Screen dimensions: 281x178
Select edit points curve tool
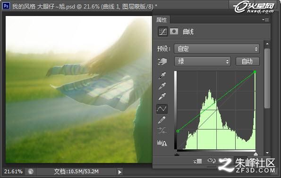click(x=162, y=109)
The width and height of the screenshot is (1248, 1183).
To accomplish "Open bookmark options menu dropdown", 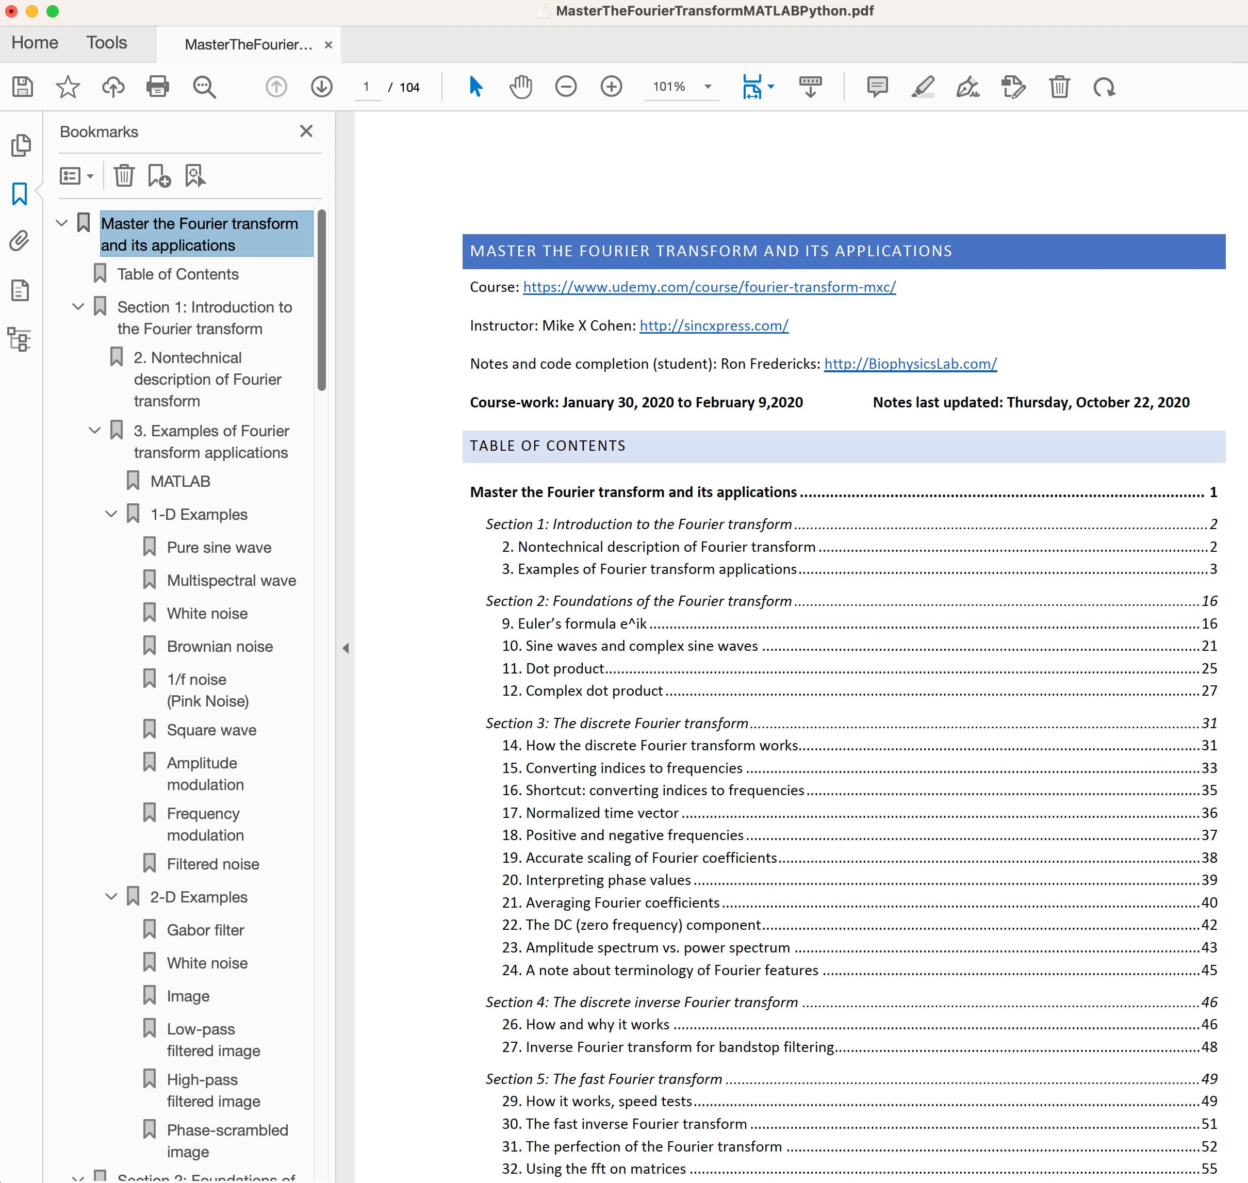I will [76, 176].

────

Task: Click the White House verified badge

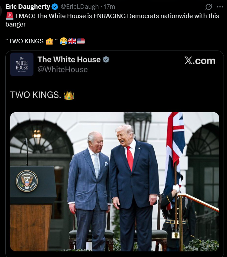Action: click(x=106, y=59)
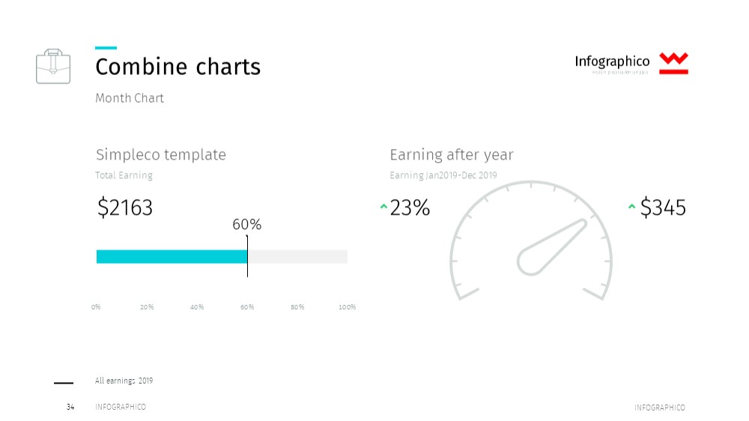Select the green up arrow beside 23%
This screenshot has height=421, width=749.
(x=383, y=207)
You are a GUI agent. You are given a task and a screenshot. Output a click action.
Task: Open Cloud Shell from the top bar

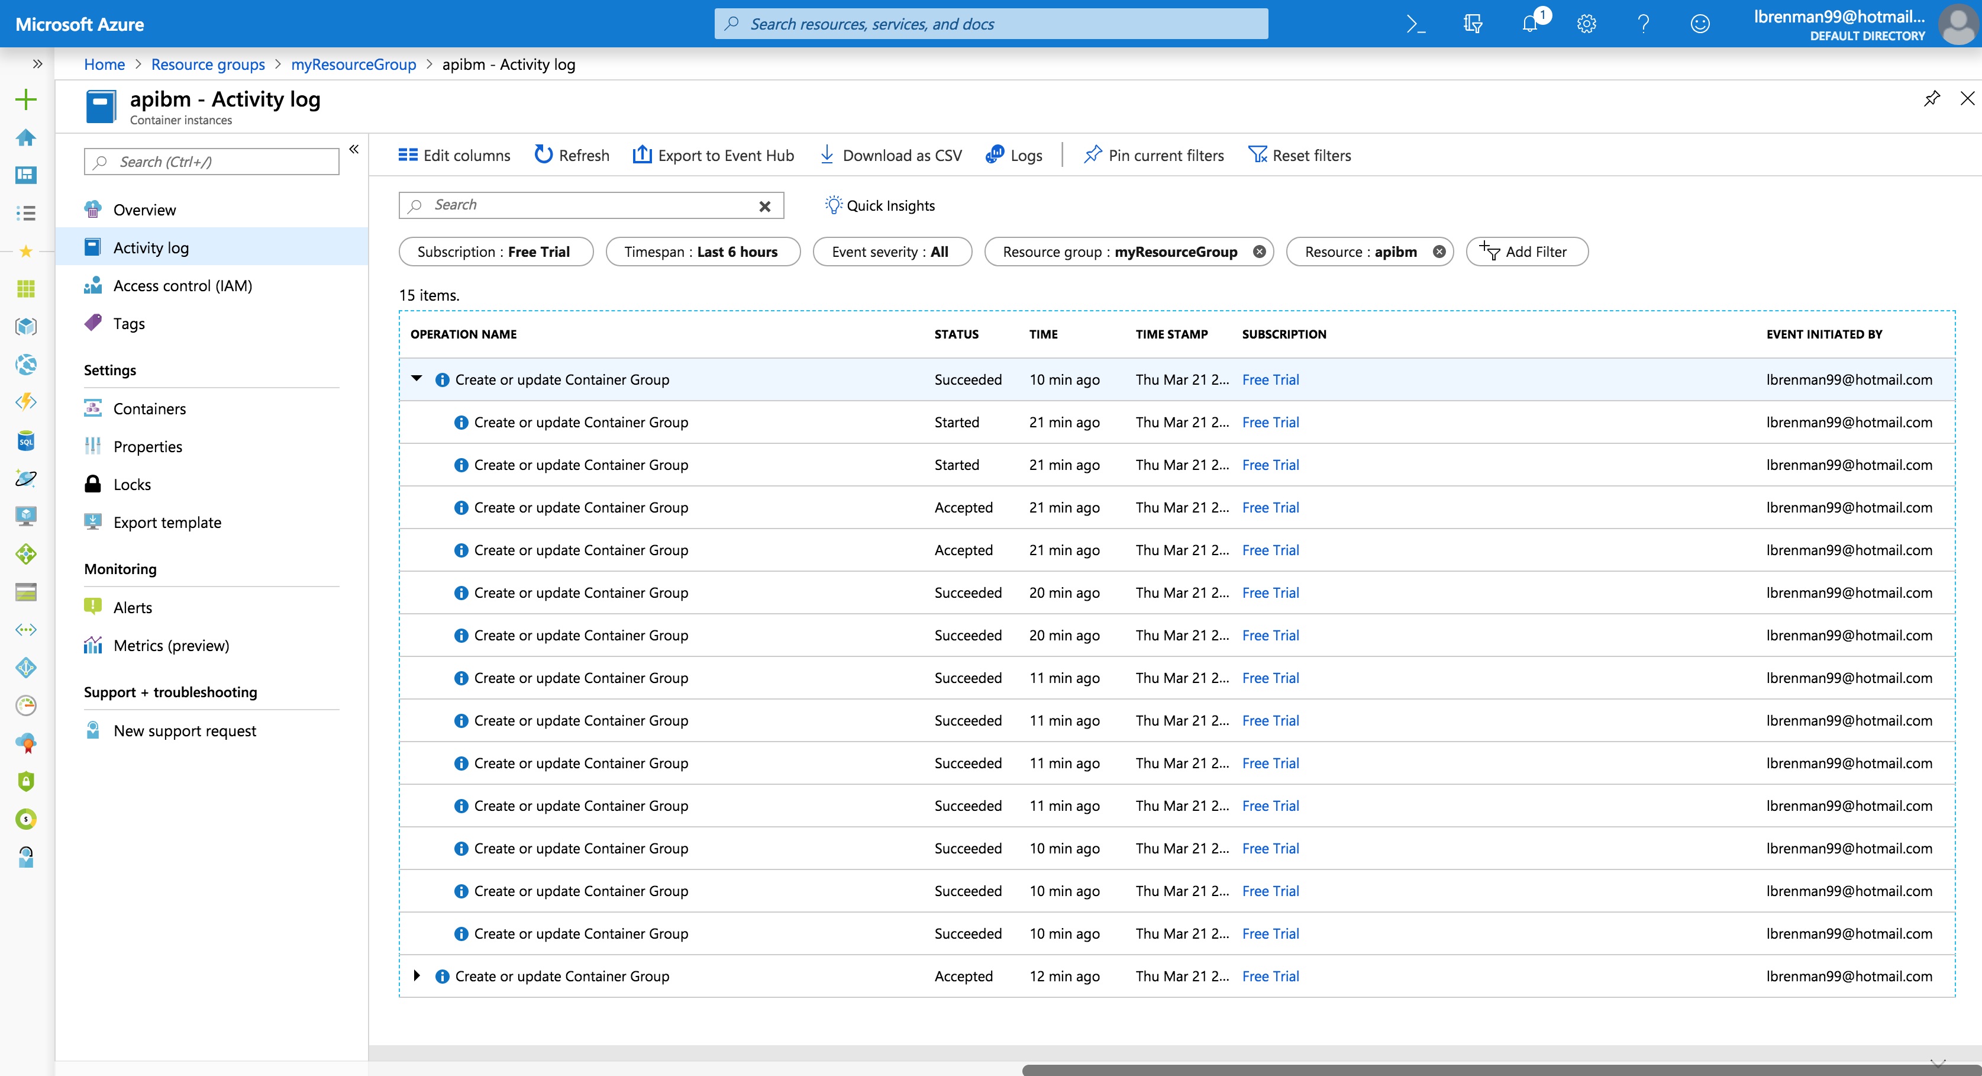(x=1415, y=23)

────

▶ **Short task**: Transcribe the listing above word for word, from the line with "You are a GUI" to the line with "(x=1415, y=23)", including both of those lines. Leave out the pictures.

▶ **Response to the exercise**:
You are a GUI agent. You are given a task and a screenshot. Output a click action.
Task: Open Cloud Shell from the top bar

(x=1415, y=23)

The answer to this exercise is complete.